Mississippi Today’s Cassandra Stephenson reported that, “crops are in the ground, the weather is cooperating, soybean prices are up slightly from 2025, and China — the biggest buyer of U.S. soybean exports — is once again placing orders after a trade agreement ended the country’s purchasing freeze last fall.”
“But while morale is higher among soybean farmers as the 2026 growing season gets underway, the cost to plant crops remains high, and U.S. Department of Agriculture data shows there is still a long way to go before China’s purchases reach pre-trade war levels,” Stephenson reported.
“‘There have been some positive movements in trade relations with China, specifically with soybeans, that have caused markets to improve over last year,’ said Stefan Maupin, executive director of the Tennessee Soybean Promotion Council,” Stephenson reported. “‘However, we are definitely not where we were in years past. For most farmers out there, the big question in front of them is, will it get back?’”
‘However, we are definitely not where we were in years past. For most farmers out there, the big question in front of them is, will it get back?’
“Soybeans are a major agricultural product nationwide, covering about 10% of all U.S. farmland,” Stephenson reported. “Roughly 40% of U.S. soybeans are exported, and in recent years, around half of exported beans went to China.”
“China stopped purchasing U.S. soybeans in 2025 during tariff negotiations with the Trump administration, leaning instead on soybeans from South American trade partners,” Stephenson reported.
New Agreement Could Support Exporters and Farmers
Bloomberg’s Hallie Gu and Alfred Cang reported that, “the White House said China has agreed to buy at least $17 billion of agricultural products, in addition to at least 25 million tons of soybeans each year through 2028, after the summit between President Donald Trump and his counterpart Xi Jinping. Beijing hasn’t confirmed any of the numbers stated by the US.”

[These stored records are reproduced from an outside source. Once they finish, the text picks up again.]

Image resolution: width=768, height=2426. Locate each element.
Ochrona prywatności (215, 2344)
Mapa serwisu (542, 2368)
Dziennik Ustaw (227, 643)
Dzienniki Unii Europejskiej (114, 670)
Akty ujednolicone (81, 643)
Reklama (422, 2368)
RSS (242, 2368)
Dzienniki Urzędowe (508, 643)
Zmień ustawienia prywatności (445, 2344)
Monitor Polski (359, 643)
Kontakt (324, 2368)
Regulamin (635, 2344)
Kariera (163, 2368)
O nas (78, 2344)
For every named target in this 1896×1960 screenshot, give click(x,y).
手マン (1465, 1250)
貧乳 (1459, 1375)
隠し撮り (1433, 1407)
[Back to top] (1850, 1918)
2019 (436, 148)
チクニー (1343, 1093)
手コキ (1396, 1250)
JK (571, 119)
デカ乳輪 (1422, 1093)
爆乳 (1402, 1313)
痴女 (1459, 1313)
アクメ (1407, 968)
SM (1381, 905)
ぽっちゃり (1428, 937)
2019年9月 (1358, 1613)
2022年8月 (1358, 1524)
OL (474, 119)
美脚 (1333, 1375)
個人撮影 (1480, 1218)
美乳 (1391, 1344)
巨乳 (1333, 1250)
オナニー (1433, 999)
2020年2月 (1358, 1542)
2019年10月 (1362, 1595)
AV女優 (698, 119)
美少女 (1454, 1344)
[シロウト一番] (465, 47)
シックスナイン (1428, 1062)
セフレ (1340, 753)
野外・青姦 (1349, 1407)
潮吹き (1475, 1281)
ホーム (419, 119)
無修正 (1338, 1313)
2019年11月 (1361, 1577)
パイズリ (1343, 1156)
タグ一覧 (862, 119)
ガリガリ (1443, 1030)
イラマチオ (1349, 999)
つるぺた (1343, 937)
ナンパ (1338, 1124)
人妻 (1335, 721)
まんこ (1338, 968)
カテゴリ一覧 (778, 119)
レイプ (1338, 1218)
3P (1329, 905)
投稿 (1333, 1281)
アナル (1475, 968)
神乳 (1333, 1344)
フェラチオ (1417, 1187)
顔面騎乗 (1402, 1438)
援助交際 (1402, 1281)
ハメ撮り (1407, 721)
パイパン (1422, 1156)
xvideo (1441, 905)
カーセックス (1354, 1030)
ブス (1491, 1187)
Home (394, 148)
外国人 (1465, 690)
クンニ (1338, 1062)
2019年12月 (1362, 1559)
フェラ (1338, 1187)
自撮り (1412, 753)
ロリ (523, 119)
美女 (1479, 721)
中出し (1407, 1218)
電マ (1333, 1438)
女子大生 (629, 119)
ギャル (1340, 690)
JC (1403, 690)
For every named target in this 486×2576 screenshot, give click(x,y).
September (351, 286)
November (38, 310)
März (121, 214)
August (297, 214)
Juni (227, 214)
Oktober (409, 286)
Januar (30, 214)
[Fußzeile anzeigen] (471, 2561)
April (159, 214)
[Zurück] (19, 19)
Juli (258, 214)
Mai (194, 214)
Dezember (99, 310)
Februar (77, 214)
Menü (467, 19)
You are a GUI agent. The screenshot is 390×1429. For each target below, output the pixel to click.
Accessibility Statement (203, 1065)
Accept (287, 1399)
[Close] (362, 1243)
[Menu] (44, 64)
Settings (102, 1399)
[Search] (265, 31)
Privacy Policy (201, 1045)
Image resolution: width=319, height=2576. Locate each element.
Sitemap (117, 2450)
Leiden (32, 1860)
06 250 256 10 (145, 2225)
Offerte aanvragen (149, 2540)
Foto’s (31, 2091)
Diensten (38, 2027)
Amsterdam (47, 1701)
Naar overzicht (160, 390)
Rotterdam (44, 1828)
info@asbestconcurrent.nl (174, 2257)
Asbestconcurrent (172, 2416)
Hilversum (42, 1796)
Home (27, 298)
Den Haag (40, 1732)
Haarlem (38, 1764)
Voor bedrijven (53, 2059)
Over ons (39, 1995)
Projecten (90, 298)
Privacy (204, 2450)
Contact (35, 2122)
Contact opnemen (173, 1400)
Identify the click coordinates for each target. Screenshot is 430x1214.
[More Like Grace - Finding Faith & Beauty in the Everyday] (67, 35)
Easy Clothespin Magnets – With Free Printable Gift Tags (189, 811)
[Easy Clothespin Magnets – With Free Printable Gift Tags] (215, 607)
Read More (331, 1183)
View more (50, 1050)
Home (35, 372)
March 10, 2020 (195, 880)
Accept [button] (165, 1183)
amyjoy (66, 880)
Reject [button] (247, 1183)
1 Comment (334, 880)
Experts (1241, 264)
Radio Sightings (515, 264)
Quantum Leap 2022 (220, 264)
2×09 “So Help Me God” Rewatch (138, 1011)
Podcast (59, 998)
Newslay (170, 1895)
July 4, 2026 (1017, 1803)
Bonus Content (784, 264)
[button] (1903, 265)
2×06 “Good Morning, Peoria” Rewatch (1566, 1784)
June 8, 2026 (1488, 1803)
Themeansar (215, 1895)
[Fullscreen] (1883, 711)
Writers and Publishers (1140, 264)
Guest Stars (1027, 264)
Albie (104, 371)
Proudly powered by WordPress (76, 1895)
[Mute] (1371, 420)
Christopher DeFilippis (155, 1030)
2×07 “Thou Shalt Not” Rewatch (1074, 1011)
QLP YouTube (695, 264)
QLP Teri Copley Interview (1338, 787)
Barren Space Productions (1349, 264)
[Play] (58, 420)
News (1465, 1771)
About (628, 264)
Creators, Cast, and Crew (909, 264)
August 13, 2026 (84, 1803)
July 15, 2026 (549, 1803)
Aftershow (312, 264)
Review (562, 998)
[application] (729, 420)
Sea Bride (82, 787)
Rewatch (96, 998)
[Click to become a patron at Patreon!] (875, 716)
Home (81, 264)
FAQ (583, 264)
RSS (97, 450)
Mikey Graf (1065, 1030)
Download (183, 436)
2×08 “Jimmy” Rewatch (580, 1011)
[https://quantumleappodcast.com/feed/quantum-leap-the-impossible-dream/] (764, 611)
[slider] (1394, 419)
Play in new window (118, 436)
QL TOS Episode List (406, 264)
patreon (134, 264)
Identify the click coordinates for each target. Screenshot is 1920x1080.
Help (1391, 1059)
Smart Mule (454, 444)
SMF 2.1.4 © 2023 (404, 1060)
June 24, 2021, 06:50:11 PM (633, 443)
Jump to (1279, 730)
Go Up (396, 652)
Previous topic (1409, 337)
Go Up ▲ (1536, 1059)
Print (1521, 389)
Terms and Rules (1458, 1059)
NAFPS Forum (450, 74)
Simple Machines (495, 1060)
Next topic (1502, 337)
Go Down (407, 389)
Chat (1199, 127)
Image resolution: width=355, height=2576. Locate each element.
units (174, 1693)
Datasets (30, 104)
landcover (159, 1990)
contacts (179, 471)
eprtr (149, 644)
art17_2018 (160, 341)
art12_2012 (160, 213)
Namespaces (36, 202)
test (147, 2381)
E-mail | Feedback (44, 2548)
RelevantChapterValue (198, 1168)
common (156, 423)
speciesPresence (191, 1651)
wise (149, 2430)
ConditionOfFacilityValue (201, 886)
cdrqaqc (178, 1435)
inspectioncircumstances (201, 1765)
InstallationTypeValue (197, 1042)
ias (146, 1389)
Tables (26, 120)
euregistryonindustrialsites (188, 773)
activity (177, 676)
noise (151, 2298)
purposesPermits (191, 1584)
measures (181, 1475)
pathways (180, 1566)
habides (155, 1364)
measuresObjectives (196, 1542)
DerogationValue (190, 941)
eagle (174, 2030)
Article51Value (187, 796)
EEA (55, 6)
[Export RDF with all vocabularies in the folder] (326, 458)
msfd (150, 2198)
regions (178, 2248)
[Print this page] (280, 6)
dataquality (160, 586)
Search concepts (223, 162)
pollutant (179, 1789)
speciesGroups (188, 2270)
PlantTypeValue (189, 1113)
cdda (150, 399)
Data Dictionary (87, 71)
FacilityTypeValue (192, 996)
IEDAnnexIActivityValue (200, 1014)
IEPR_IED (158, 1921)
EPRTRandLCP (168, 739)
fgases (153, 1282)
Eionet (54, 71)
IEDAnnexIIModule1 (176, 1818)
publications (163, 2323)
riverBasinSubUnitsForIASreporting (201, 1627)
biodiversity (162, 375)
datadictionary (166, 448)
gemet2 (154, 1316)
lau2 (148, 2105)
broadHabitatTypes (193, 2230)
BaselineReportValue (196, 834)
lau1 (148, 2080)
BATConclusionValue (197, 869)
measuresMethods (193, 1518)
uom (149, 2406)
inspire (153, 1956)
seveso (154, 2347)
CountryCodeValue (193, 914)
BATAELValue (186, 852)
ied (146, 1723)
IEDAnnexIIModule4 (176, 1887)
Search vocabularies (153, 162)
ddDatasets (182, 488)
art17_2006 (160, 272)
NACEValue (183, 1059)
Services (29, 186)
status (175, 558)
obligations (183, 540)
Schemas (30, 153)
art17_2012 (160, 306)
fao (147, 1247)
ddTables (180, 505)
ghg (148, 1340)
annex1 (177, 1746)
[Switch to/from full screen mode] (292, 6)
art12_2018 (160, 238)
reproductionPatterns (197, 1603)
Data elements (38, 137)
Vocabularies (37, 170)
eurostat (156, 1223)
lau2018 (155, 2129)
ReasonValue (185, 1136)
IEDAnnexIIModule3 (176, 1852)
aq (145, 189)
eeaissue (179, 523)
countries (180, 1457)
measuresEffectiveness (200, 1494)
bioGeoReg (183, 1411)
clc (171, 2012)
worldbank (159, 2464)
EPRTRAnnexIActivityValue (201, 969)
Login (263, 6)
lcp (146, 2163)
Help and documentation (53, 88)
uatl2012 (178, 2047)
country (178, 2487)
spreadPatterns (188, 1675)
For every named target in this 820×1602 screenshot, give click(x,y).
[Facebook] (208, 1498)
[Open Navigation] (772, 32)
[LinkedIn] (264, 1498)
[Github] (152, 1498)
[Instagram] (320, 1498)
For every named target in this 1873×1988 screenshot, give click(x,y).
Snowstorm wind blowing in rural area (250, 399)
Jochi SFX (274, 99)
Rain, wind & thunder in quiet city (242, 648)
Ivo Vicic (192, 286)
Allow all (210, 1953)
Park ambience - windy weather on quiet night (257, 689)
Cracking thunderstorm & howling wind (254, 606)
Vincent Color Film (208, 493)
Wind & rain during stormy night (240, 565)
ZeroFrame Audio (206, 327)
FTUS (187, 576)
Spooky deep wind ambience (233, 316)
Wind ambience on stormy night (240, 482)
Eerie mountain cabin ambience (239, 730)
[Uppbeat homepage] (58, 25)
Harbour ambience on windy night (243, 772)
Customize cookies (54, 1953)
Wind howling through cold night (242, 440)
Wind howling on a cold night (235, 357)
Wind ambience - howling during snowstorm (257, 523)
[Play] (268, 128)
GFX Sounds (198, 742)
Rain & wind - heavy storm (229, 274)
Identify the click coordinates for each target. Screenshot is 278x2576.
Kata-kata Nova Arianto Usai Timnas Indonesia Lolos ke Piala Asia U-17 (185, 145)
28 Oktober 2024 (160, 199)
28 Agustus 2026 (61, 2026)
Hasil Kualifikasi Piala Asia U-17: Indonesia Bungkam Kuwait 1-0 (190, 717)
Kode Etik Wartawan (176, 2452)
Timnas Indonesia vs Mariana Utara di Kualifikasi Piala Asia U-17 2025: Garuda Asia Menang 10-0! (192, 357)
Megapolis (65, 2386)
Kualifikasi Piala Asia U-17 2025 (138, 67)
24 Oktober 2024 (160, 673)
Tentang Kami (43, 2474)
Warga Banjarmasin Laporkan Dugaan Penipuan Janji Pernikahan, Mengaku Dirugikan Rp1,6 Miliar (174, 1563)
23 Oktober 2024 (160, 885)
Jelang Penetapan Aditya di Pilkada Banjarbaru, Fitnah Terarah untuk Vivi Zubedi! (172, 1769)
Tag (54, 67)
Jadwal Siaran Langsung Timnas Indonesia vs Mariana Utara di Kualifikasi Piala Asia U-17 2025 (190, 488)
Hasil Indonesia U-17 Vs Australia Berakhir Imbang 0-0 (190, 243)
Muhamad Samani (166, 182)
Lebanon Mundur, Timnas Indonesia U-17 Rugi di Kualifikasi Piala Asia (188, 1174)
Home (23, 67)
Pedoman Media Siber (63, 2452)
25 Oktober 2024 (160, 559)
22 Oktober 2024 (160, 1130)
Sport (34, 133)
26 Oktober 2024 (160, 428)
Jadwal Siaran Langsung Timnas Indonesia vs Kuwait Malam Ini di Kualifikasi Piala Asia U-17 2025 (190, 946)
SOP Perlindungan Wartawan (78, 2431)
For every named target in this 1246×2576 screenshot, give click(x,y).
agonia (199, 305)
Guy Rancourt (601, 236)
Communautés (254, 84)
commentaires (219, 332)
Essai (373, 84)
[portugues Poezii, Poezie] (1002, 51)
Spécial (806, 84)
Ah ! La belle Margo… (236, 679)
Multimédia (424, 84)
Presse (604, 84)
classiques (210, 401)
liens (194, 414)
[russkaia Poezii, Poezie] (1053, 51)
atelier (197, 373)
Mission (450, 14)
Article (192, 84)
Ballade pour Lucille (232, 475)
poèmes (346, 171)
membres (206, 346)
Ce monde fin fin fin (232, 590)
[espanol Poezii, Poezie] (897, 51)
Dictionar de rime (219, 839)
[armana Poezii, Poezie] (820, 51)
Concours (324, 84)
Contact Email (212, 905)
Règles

“The pick up in trade comes after the summit held between presidents Donald Trump and Xi Jinping in May, and will help bolster expectations that Beijing will increase imports of US farm goods as both sides work on their commitments made under their broader trade trace,” Bloomberg reported. “Additional buying from China would provide support for US exporters and farmers ahead of the new marketing season, which runs from September. Soybean futures in Chicago have strengthened in recent days on expectations of stronger Chinese demand, while traders continue to watch for any additional policy signals from Washington and Beijing before an expected meeting between Trump and Xi later this year.”
“Soybean futures in Chicago climbed to $11.98 a bushel, the highest intraday level in over a month, before turning narrowly lower. Soybeans on Monday surged 3.9%, the biggest gain since June 2023,” Bloomberg reported. “Earlier this year, China fulfilled a previous pledge to purchase 12 million tons of American soybeans, after holding off buying for much of the season as the Asian nation sought a bargaining chip during negotiations over tariffs.”

Purchases May Differ Between Private and State-Owned Companies
AgWeb’s Michelle Rook reported that, “still, November soybeans failed to close above the key $12 level and Naomi Blohm of Total Farm Marketing thinks the market may be running out of runway as Monday was mostly technical buying,” Rook reported.
“‘The recent rally has also made U.S. soybeans less competitive, with prices now about 50 to 60 cents above South American offers. So, China may wait for prices to pull back before returning as an active buyer,’ she explains,” Rook reported.
RFD-TV’s Tony St. James reported that, “retired USDA economist Dr. Fred Gale says Chinese customs data show all 8.3 million metric tons of U.S. soybeans that arrived through May were imported by companies headquartered in Beijing. That points to state-owned firms carrying out China’s October 2025 purchase commitment.”
“By contrast, 26.4 million metric tons of Brazilian and Argentine soybeans were imported by companies spread across China’s coastal crushing regions,” James reported. “The largest volumes were tied to Shandong, Jiangsu, and Shanghai.”
“Gale says the split reflects China’s market structure,” James reported. “Beijing-based state companies can respond to government purchase commitments, while provincial crushers and private firms buy based on price, duty exposure, and processing needs.”